We live in interesting times. A large number of hand-drawn original and copied drawings arrive at the museum, but in the new post-digital revolution paradigm we stand face to face born digital materials, the survival of which are threatened by the fast development of technology. How many of the drawings created in the 1990s can be opened by programmes today or in fact— how many of them have survived? After the changes that took place before the turn of the millennium, almost all the material that we now have was produced digitally, the collection, preservation and reproduction of which must be approached differently to paper-based materials. Storing the works from contemporary architecture competitions in the museum has revealed that it is not so simple as collecting the original AutoCad files. This is problematic in terms of the rights as well as from the perspective of preservation, which means that these files are either in pdf or jpg formats.
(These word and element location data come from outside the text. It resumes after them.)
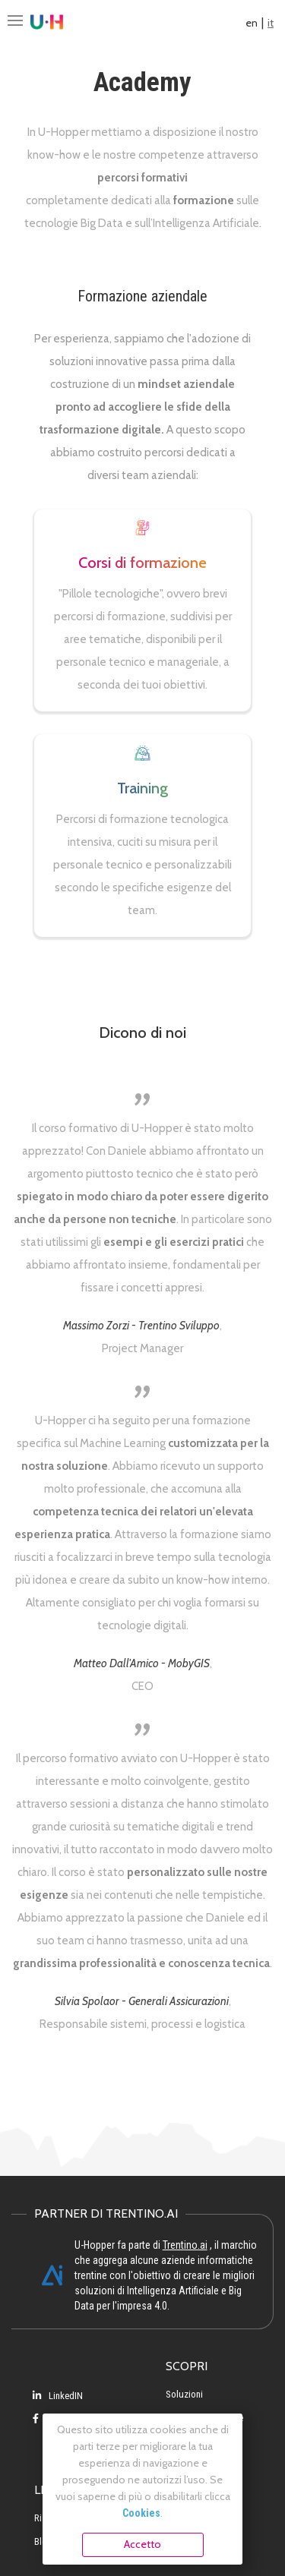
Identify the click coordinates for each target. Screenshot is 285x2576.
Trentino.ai (185, 2245)
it (271, 23)
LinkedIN (58, 2395)
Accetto (142, 2544)
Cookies (141, 2513)
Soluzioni (184, 2394)
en (251, 23)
From the perspective of the archive, paper-based as well as the digital collections are simultaneously two very different and interesting branches of the same tree.
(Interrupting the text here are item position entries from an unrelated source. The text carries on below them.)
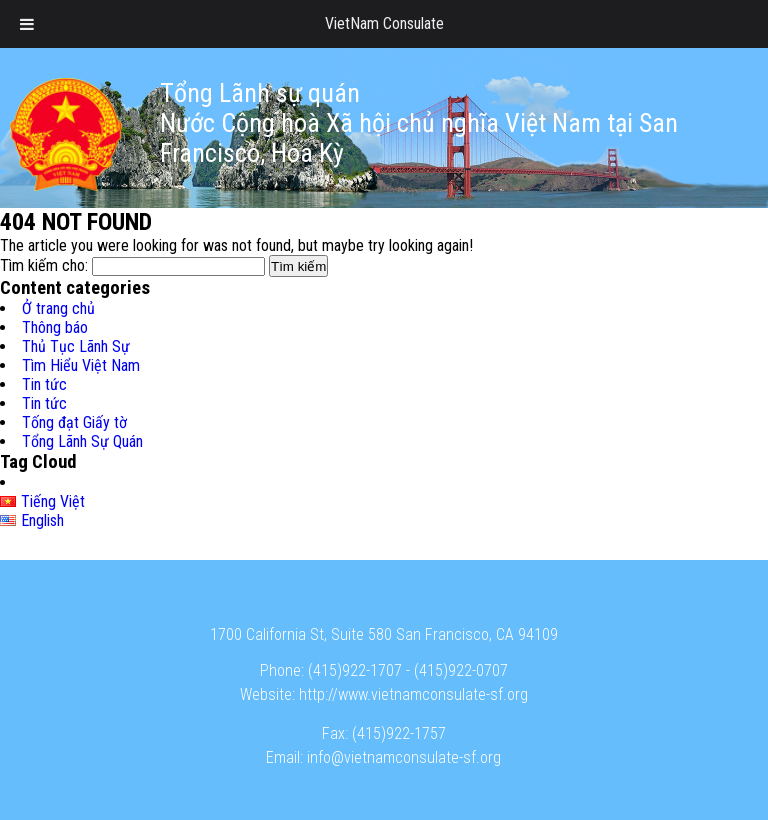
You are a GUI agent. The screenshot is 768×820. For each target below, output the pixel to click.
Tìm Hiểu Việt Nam (81, 365)
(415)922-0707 (461, 670)
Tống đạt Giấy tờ (74, 422)
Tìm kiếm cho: (44, 265)
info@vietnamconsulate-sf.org (404, 757)
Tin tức (44, 384)
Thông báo (55, 327)
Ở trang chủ (58, 308)
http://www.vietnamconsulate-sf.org (413, 694)
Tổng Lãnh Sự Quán (82, 441)
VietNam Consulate (384, 23)
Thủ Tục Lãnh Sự (76, 346)
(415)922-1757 (399, 733)
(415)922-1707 (355, 670)
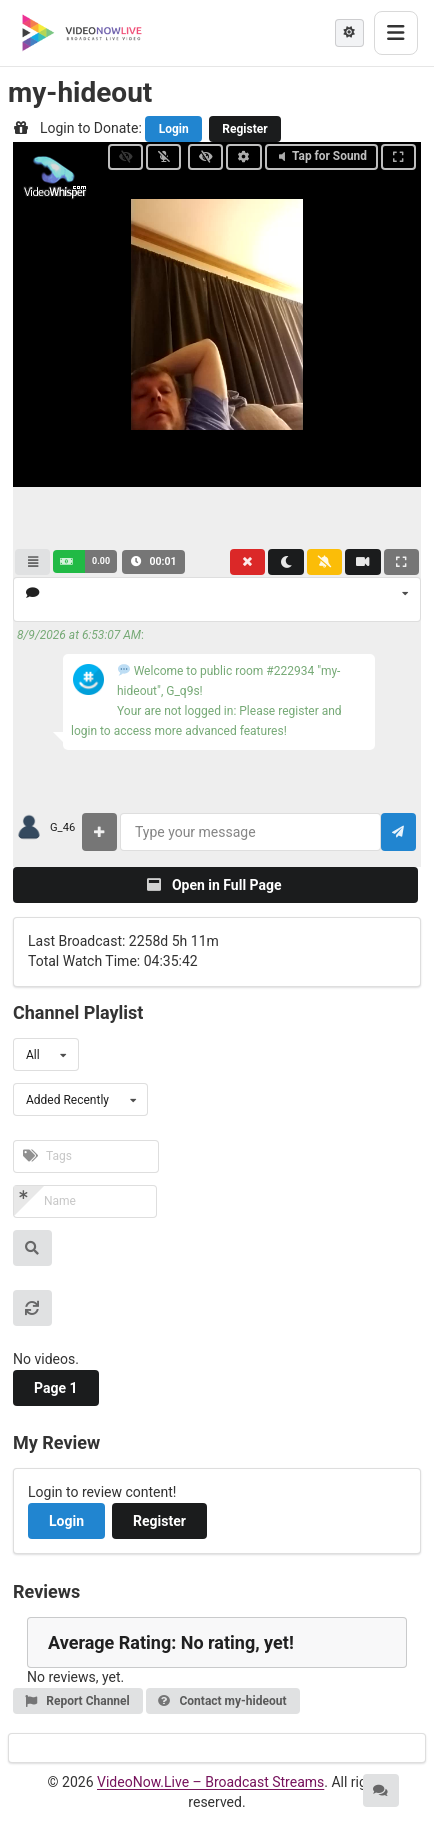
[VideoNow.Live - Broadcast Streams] (82, 33)
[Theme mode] (349, 33)
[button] (85, 561)
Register (244, 129)
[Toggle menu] (396, 33)
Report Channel (77, 1701)
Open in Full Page (214, 885)
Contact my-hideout (221, 1701)
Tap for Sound (321, 156)
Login (174, 129)
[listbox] (217, 599)
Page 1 (56, 1388)
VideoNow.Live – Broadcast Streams (210, 1782)
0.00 (101, 561)
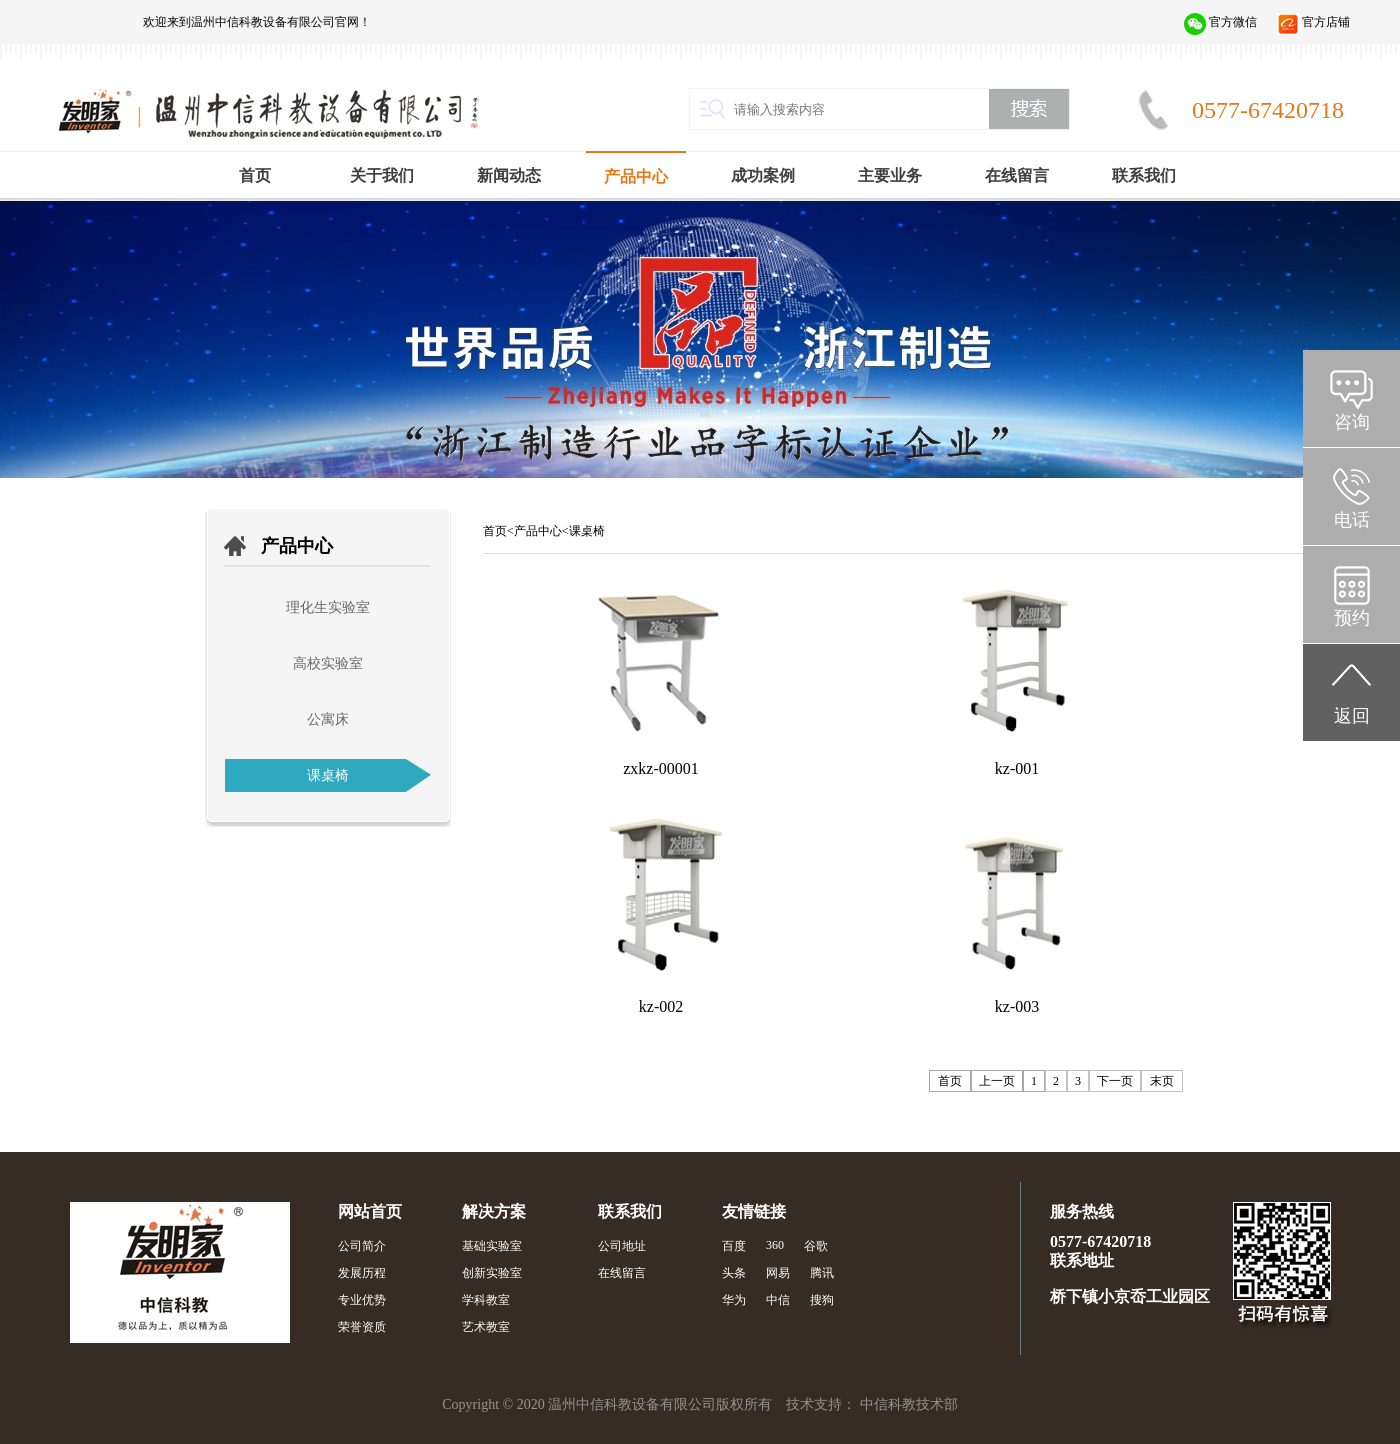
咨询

While archiving and describing works, it is important to consider that the producers of the presentation pictures may be different to the authors of the designs, because intricately finished artworks require a different devotion. For example, instead of the authors of the design, the author of the perspective views of the current Foreign Ministry built in 1968 is their colleague at Eesti Projekt, Rein Kersten. Furthermore, when it comes to competition works one does not find the name of the author as in regular projects, instead a pseudonym is used—meaning you must do some detective work with older architectural drawings due to the missing information. The role of detective also had to be applied while categorising Maire Annus’ residential building competition entries, which turned out upon closer inspection to be popular projects in the 1980s. It is always possible to find clues when archiving and studying the collection, and these may lead to untold stories of well-known buildings. In this sense, archives are never fully researched and opportunities for interpretation change with time. Archiving architectural drawings, especially in the case of personal archives, becomes a case study—every personal archive that reaches the museum is distinct.
1 Tali, Johan. Video “Why architects draw?” accompanying the Estonian Museum of Architecture’s exhibition “Beauty in the Making. Drawings from the Museum Collection” (2018).
2 Ordine, Nuccio. Kasutu kasulikkusest. Manifest. Tallinn University Press. Tallinn: 2019, p 16.
3 Komissarov, Koit. Booklet of the Estonian Museum of Architecture’s exhibition “Genesis. The History of Architectural Design”. 2016, p 6.